Quite near the portrait of the exile of Coppet, as she was pleased to call herself, is one of Baron de Staël Holstein, in court costume, finished, elegant, handsome perhaps, but quite insignificant. It is surely one of the ironies of fate that the Baron de Staël is only remembered to-day as the husband of a woman whom he seems to have looked upon as his social inferior. In this living room is a large portrait of M. Necker, indeed, no room is without a portrait or bust of the idolized father, and here, looking strangely modern among faces of the First Empire, is a charming group of the four daughters of the Count d'Haussonville, the present owner of Coppet. Several portraits and busts there are, in the drawing room, of beautiful Albertine de Staël, wife of Victor, Duc de Broglie, whom Madame de Staël says that she loved for his tenderness and sympathy.
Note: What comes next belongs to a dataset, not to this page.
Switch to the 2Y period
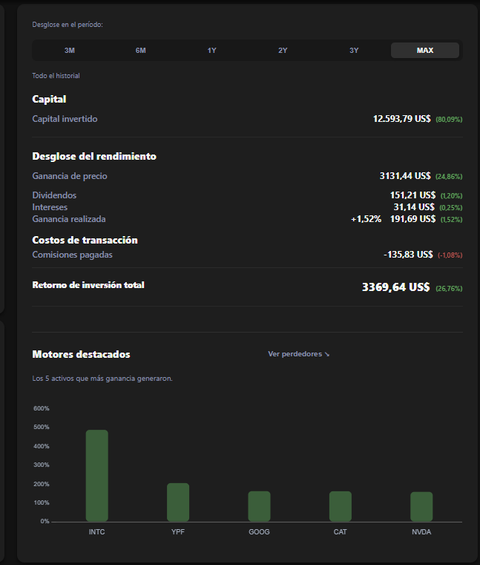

In this spacious, homelike drawing room, furnished in the style of the First Empire, and yet not too fine for daily use, we could imagine Madame de Staël surrounded by her brilliant circle of friends, many of whom had been, like herself, banished from the Paris that they loved. She is described by Madame Vigée Lebrun, and other guests, as walking up and down the long salon, conversing incessantly, or sitting at one of the tables writing notes and interjecting profound or brilliant thoughts into the conversation. "Her words," added Madame Lebrun, "have an ardor quite peculiar to her. It is impossible to interrupt her. At these times she produces on one the effect of an improvisatrice."
Ohlenschlager described the châtelaine of Coppet as "living in an enchanted castle, a queen or a fairy," albeit of rather substantial proportions, it must be admitted, "her wand being the little green branch that her servant placed each day by her plate at table." The time of the Danish poet's visit was that golden period in the life of the château when it was the rendezvous of many of the savants of Germany and Geneva. Into the charmed circle, at this time, entered Madame Krüdener, that strangely puzzling combination of priestess and coquette, whose Greuze face and mystic revelations touched the heart of an Emperor. Standing in the long salon, which contains many portraits and souvenirs of the habitués of Coppet, we realized something of the life of those brilliant days, when the walls echoed to what Bonstettin called "prodigious outbursts of wit and learning," and upon whose boards classic dramas and original plays were acted, often very badly, by the learned guests. Rosalie de Constant wrote that she trembled for her cousin Benjamin's success in Mahomet, which rôle he accepted with confidence, while beneath the play at life and love the great tragedy of a passionate human soul is played on to the end, for this is the period of storm and stress, of alternate reproaches and caresses, from which Benjamin Constant escaped finally to the side of his less exacting Charlotte.